Der Bericht kommt zu der wichtigen Schlussfolgerung, dass es auf lange Sicht keine Kompromisse zwischen dem Aufbau einer wettbewerbsfähigen Wirtschaft einerseits und einer integrativen und nachhaltigen Gesellschaft andererseits gibt. Wettbewerbsfähige Volkswirtschaften neigen eher dazu, ihren Bürgern mehr und bessere Chancen zu bieten, integrativere Gesellschaften zu bilden und weitere Möglichkeiten für Innovation und den Aufbau von ökologisch nachhaltigen Gesellschaften zu unterstützen.

"Europa kann mehr und bessere Arbeitsplätze schaffen, zu einem höheren Lebensstandard beitragen und wirtschaftlich nachhaltige Gesellschaften aufbauen", so Nicholas Davis, Director und Leiter des Europe Team, World Economic Forum, und Co-Autor des Berichts. "Wir hoffen, dass dieser Bericht Führungspersönlichkeiten aus der Wirtschaft, Gesellschaft und Politik auf europäischer wie auch nationaler Ebene als Anregung zur Zusammenarbeit dienen wird, um diese Ziele zu erreichen."
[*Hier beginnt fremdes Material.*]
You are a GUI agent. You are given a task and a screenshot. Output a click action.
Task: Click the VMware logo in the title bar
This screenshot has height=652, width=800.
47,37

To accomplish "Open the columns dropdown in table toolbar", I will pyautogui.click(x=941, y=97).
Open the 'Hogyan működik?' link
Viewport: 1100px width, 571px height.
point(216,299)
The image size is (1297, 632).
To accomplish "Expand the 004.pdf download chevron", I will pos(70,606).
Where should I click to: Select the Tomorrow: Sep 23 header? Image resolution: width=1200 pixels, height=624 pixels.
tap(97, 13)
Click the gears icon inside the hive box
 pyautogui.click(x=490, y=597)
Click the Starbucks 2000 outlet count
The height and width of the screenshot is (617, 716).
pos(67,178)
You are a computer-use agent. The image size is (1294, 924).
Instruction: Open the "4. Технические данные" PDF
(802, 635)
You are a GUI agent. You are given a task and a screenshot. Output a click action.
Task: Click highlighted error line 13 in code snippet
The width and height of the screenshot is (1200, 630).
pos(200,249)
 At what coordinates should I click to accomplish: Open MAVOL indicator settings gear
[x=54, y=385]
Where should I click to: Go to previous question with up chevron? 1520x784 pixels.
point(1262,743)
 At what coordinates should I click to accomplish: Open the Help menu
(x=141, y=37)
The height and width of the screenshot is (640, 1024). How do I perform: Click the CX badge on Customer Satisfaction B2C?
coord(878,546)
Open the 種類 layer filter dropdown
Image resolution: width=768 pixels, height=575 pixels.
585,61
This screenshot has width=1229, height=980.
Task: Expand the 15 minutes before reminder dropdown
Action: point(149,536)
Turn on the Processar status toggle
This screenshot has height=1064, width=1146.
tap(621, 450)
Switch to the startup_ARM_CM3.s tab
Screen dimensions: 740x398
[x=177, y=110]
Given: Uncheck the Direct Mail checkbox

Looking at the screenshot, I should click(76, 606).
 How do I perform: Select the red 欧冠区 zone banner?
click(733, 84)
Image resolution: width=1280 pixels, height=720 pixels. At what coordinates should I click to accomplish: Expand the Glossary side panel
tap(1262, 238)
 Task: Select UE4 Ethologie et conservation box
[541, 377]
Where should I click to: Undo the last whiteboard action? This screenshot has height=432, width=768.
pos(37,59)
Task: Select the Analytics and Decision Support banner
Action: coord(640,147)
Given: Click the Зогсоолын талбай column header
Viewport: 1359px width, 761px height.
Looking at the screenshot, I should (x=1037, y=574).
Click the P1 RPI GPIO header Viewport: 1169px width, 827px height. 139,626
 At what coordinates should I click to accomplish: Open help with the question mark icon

Über den Europe 2020 Competitiveness Report

Der Europe 2020 Competitiveness Report wird vom Global Competitiveness and Benchmarking Network und Europe Team des World Economic Forum herausgegeben. Er liefert Daten und Analysen für die 28 Mitgliedstaaten der Europäischen Union sowie die fünf EU-Beitrittsländer. Der Bericht wird anhand von Daten aus öffentlich verfügbaren Quellen sowie den Ergebnissen der Executive Opinion Surveyerstellt, einer umfassenden jährlichen Umfrage durchgeführt vom World Economic Forum und dessen Netzwerk aus führenden Forschungsinstituten und Wirtschaftsorganisationen.

Der seit 2012 alle zwei Jahre erscheinende Bericht misst den Fortschritt der europäischen Volkswirtschaften in sieben Bereichen: Unternehmensumfeld, digitale Agenda, innovatives Europa, Aus- und Fortbildung, Arbeitsmarkt und Beschäftigung, soziale Eingliederung und ökologische Nachhaltigkeit.